Start of EXERCISE MATERIALS

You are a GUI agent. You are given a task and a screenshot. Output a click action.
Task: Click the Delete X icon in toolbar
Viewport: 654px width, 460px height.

End of EXERCISE MATERIALS
Start of EXERCISE MATERIALS

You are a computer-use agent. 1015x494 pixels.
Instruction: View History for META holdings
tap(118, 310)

End of EXERCISE MATERIALS
Start of EXERCISE MATERIALS

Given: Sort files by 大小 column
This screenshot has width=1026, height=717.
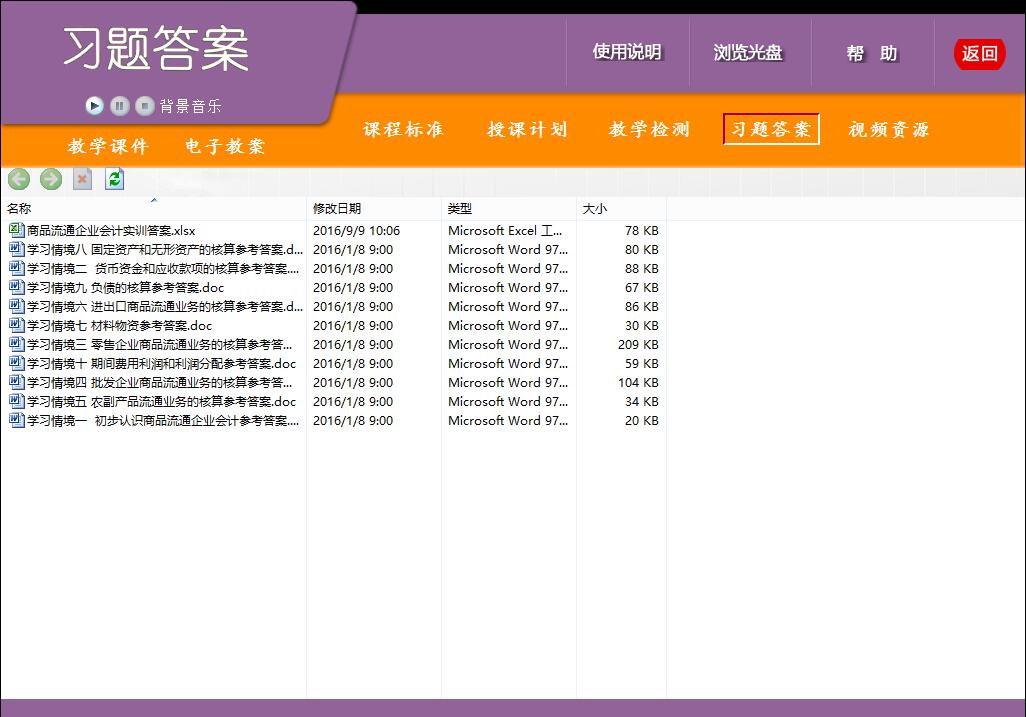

End of EXERCISE MATERIALS

WHAT YOU HAVE TO DO -
From the entries above, restate word for word the lines from the line containing "Task: Click the Delete X icon in toolbar" to the line containing "Viewport: 654px width, 460px height.", both ends included, and nothing more.

RESPONSE -
Task: Click the Delete X icon in toolbar
Viewport: 654px width, 460px height.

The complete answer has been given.